Decision Date19 November 1937
Docket NumberNo. 4520.,4520.
PartiesUNITED STATES et al. v. WHITING MILK CO.
CourtU.S. District Court — District of Massachusetts

Robert H. Jackson, Asst. Atty. Gen., Wendell Berge, Joseph Blandi, and Hugh B. Cox, Sp. Assts. to Atty. Gen., and Francis J. W. Ford, U. S. Atty., and John A. Canavan, Asst. U. S. Atty., both of Boston, Mass., for plaintiffs.

John M. Raymond and Lawrence Foster (of Palmer, Dodge, Barstow, Wilkins & Davis), all of Boston, Mass., for defendant.

SWEENEY, District Judge.

This case is before me on the plaintiffs' application for a preliminary injunction. It is one of thirty cases which were argued simultaneously. The facts differ in many of the cases, and are being treated separately.

Findings of Fact.

The defendant has a principal place of business in Massachusetts, and is engaged in handling milk, either in the current of interstate commerce, or in such a manner that it directly burdens, obstructs, or affects interstate commerce in that commodity.

A continuous flow of fresh milk into the Boston area, which includes thirty-seven cities and towns, from rural New England is imperative. From the urban viewpoint, it is a matter of real necessity. From the producers' viewpoint, it provides a dependable market for their product, and is an important source of income to them. Less than 12 per centum of the milk brought into the Boston area originates in Massachusetts, and less than 2 per centum of it is handled exclusively in intrastate commerce.

From 1929 to 1933, the prices paid for milk to the producers of New England declined steadily. In 1936, the price paid to producers of Vermont was 34 per centum below the 1929 level. Conditions in other states were comparable.

Effective regulation has in the past proven to be a boon to milk producers. Heretofore, when federal regulation has failed, a resumption of chaotic marketing conditions and a lowering of price levels have occurred. Experience teaches that a resumption of such conditions will occur if this defendant and others similarly situated are permitted to avoid complying with the law as it exists.

The defendant contends that irreparable damage will be suffered by compulsory payments to the Marketing Administrator if it later develops that the Agricultural Marketing Agreement Act of 1937, 7 U.S. C.A. § 671 et seq., Order No. 4, or action taken thereunder, is unconstitutional, in that there is no method provided for recovery of payments which the law exacts. This argument has no appeal to this court primarily because the money that the handler is called upon to pay to the Administrator is essentially money which has accrued to the defendant as the result of the act itself.
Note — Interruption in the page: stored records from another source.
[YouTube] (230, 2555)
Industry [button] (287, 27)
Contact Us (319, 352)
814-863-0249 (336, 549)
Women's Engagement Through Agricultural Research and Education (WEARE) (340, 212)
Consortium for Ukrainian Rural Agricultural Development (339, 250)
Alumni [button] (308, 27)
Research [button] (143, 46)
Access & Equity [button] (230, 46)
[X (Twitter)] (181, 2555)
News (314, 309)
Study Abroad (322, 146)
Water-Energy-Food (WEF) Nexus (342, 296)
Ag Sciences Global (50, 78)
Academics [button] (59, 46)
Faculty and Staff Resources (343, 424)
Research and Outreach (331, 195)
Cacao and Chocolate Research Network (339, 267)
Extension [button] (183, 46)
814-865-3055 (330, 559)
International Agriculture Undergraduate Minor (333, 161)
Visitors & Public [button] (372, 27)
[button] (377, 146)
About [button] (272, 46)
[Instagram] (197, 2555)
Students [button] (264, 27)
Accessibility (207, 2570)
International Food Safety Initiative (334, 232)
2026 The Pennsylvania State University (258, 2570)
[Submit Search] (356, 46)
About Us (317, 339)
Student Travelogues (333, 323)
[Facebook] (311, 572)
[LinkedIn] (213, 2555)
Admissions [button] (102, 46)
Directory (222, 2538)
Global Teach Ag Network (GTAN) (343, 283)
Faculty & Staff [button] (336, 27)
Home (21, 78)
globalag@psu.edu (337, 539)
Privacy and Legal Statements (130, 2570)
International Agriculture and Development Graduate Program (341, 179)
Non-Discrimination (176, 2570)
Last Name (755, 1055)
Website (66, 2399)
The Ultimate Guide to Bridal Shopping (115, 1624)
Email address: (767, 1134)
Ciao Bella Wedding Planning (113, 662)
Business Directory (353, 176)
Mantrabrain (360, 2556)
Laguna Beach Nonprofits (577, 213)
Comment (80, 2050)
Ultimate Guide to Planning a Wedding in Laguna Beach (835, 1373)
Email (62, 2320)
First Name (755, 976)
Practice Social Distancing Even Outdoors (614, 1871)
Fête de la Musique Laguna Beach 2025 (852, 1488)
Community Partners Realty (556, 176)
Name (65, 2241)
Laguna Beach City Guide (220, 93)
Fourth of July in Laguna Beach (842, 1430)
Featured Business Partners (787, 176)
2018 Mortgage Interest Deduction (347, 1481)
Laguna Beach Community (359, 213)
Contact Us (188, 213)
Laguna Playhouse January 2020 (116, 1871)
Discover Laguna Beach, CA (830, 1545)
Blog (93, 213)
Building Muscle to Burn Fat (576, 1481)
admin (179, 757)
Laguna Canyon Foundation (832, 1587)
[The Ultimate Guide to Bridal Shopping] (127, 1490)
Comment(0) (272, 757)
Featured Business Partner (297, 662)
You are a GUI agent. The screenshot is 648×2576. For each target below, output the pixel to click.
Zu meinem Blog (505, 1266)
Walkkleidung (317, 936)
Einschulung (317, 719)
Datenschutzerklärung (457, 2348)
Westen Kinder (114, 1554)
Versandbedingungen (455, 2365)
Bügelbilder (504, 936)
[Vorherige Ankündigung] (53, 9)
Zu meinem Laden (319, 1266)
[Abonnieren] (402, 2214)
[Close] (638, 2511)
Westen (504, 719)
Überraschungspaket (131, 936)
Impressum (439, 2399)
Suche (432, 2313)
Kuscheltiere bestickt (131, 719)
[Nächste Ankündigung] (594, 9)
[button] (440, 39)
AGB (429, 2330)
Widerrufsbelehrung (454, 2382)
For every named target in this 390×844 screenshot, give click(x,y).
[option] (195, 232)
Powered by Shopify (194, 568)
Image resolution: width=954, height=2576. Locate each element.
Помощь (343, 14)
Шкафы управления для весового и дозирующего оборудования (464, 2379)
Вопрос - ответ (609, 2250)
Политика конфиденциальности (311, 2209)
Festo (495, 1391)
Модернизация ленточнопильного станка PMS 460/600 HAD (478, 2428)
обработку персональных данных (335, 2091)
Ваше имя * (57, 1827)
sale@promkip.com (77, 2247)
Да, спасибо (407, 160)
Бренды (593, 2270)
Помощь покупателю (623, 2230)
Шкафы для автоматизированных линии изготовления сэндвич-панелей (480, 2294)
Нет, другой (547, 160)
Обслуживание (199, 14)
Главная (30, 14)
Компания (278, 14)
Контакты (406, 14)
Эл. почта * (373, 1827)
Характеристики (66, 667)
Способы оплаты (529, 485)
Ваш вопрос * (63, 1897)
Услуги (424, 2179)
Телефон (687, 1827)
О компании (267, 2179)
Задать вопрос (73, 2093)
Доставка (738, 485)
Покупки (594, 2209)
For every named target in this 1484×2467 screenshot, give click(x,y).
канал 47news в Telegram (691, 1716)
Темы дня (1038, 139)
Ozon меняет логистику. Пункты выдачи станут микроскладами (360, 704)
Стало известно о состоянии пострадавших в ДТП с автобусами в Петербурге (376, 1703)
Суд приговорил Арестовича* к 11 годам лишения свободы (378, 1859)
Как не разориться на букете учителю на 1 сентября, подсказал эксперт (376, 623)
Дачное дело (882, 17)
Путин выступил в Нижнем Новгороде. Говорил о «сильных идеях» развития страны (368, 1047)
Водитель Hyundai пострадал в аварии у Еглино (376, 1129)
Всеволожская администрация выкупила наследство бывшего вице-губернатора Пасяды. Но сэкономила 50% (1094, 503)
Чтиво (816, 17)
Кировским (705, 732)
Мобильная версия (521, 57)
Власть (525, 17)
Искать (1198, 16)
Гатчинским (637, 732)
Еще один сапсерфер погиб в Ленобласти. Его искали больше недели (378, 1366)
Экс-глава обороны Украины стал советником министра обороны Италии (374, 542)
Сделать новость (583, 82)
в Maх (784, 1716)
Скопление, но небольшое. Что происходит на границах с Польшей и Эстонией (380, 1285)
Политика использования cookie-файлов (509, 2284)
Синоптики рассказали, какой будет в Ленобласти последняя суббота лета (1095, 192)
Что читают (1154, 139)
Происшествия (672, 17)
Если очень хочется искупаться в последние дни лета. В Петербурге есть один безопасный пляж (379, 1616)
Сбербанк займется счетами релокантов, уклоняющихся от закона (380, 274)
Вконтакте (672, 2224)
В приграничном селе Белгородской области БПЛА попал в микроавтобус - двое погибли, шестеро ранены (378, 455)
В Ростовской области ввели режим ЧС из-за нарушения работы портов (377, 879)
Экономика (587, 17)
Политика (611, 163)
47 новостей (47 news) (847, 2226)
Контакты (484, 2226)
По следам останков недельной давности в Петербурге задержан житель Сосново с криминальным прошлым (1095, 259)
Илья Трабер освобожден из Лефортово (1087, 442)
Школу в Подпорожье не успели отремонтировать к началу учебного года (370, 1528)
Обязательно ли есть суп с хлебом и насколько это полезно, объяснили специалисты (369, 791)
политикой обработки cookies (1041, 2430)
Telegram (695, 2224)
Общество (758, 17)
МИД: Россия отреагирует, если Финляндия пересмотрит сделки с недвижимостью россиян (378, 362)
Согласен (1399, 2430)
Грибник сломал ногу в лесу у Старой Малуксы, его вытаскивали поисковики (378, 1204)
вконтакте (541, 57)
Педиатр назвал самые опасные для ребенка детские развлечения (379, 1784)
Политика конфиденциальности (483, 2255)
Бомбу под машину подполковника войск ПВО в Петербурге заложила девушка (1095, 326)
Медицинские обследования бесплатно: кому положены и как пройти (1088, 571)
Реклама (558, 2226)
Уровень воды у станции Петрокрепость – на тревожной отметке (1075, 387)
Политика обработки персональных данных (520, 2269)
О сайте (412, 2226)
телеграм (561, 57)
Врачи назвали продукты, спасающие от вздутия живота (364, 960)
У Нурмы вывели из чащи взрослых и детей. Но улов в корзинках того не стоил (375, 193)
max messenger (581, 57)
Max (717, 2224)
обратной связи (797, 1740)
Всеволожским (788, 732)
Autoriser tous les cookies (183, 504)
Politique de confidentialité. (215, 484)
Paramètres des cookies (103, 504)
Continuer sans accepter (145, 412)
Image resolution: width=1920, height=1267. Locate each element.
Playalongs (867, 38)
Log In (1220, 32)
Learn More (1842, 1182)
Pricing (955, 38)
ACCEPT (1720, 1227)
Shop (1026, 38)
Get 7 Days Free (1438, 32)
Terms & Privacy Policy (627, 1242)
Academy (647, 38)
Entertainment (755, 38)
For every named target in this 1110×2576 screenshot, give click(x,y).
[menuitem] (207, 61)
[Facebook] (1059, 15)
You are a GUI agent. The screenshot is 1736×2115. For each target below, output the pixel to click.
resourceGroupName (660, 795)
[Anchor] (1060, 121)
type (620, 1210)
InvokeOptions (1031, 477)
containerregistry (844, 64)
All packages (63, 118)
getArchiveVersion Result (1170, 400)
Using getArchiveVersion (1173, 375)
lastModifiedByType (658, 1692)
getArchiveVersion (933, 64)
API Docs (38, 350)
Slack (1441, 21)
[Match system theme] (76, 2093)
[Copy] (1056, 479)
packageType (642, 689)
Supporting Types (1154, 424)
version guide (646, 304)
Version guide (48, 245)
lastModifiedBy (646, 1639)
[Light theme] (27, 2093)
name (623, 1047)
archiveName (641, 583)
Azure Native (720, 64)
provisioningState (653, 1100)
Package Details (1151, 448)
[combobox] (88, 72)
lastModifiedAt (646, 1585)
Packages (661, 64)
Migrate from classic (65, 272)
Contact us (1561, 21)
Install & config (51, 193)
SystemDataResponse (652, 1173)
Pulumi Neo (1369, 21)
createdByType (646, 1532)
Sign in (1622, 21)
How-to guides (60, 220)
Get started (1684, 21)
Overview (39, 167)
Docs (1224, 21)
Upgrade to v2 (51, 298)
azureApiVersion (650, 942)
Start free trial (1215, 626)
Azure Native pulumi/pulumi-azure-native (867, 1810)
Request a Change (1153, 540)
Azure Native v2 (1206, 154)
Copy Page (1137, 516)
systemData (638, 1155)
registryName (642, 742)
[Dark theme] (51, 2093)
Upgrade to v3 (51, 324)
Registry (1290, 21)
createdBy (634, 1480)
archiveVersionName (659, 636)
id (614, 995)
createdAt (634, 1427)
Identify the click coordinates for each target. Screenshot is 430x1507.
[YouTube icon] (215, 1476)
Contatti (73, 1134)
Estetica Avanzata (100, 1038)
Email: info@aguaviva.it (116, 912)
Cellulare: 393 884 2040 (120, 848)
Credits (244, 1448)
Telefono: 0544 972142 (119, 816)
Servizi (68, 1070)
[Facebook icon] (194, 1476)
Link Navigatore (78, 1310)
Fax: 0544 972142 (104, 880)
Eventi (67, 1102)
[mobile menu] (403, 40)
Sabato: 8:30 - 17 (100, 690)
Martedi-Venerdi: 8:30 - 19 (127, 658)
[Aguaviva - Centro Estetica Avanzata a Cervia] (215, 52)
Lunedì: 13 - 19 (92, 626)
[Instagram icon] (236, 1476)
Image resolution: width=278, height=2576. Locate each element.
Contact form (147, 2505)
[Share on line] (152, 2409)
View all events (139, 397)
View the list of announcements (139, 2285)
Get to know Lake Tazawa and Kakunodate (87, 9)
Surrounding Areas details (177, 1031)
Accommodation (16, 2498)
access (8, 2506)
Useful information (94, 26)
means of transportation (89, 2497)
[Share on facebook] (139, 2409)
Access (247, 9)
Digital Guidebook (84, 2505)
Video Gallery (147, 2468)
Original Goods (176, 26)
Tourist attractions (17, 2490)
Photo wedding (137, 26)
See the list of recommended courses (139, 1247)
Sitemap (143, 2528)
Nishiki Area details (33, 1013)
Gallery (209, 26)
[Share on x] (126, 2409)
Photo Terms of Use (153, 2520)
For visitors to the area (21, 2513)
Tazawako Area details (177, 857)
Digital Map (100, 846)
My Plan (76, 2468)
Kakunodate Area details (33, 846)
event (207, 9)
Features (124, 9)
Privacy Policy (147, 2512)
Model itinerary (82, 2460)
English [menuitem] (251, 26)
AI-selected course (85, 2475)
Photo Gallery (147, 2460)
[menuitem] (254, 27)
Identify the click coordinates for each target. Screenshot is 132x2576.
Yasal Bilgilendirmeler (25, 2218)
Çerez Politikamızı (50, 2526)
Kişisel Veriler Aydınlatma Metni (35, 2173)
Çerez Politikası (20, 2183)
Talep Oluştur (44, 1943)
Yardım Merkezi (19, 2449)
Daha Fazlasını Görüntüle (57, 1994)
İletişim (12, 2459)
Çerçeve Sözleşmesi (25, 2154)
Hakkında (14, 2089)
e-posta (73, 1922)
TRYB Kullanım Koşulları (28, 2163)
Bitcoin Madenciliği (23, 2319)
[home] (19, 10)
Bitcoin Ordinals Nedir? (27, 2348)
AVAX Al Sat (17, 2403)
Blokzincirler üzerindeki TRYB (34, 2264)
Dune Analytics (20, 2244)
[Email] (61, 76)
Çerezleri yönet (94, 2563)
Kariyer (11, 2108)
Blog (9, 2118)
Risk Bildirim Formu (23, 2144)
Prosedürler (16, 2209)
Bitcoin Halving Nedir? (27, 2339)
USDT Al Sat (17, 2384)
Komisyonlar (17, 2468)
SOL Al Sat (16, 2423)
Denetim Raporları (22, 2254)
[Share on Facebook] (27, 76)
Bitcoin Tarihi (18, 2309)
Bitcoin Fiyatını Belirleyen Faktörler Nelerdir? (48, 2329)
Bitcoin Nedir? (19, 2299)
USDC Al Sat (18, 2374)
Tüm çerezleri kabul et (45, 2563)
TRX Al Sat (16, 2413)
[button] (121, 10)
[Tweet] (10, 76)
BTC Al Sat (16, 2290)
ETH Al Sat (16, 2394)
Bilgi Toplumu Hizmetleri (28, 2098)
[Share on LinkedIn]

As a matter of fact, certain of the handlers (i. e., those who are able to dispose of the bulk of their goods at fluid, or class I prices) will acquire and enjoy a distinct advantage over their less fortunate competitors if payments to the Marketing Administrator can be avoided or delayed. The money which this defendant is called upon to pay to the Administrator must be distributed by him to other handlers in order that they may comply with the section of the act which calls for payment of a blended price to the producers. Obviously, if payments are not made to the Marketing Administrator, there can be no payments made by him to the handlers who dispose of the bulk of their property at nonfluid or class II prices. It is not in the public interest to foster such a condition.

On November 30, 1935, the Secretary of Agriculture, acting under section 8b and 8c (3) of the Agricultural Adjustment Act, as amended (7 U.S.C.A. §§ 608b, 608c (3), notified handlers of a proposed marketing agreement and order thereunder to regulate the handling of milk in the Boston area.

Public hearings were held at St. Johnsbury, Vt., on December 10 and 11, 1935, and at Boston, Mass., on December 12, 1935, in accordance with the terms of that notice. Handlers of less than 50 per centum by volume of the milk marketed in the area approved and signed the agreement.

On February 7, 1936, in conformity with section 9, as amended (7 U.S.C.A. § 609), the Secretary of Agriculture, with the approval of the President of the United States, determined: (a) That the refusal, by the handlers to sign such an agreement tended to prevent the effectuation of the policy of the act; (b) that the issuance of an order was the only practical means of advancing the interests of producers; and (c) that at least two-thirds of the producers, engaged in the business, approved such an order; and issued Order No. 4 regulating the handling of milk in the Boston area. All findings and determinations necessary thereto having been made, the order became effective on February 9, 1936.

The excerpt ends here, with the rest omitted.